▶ **What you should do**
Filter this listing down to the lines that contain the word "value", and copy them.

▶ **Supplied information**
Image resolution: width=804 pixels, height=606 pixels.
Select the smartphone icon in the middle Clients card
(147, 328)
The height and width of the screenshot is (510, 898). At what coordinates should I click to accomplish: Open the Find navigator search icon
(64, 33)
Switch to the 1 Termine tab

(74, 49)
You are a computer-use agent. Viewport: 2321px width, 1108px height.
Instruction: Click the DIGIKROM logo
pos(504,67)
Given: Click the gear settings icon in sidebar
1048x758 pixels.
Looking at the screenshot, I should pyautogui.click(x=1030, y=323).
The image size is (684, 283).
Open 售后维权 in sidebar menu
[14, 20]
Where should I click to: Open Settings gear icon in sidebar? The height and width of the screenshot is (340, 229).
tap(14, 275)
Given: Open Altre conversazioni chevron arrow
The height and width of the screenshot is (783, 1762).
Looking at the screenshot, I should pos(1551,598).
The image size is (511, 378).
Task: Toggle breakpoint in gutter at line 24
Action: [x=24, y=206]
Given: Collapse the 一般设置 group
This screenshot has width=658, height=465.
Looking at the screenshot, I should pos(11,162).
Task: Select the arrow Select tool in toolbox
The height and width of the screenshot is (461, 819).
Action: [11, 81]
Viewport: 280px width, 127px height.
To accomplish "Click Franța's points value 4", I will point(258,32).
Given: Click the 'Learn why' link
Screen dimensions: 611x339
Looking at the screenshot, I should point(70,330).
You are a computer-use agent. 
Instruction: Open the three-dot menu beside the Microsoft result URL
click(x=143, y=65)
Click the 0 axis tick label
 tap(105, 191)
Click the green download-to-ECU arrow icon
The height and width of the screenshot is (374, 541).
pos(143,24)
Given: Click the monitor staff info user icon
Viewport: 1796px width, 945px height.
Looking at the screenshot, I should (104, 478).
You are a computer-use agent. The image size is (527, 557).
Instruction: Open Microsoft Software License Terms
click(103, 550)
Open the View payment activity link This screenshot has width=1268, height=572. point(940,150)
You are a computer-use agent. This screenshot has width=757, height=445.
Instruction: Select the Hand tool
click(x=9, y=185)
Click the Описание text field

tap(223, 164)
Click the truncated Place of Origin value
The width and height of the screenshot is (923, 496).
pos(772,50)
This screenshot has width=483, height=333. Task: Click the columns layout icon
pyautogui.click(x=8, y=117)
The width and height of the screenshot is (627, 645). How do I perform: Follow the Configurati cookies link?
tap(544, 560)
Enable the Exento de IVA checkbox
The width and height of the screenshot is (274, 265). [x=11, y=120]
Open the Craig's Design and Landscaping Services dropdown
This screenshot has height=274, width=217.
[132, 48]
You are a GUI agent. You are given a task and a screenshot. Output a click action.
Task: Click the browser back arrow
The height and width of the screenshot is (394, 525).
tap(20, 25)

▶ **Exercise answer**
To accomplish "Click Franța's points value 4", I will point(258,32).
Click the truncated Place of Origin value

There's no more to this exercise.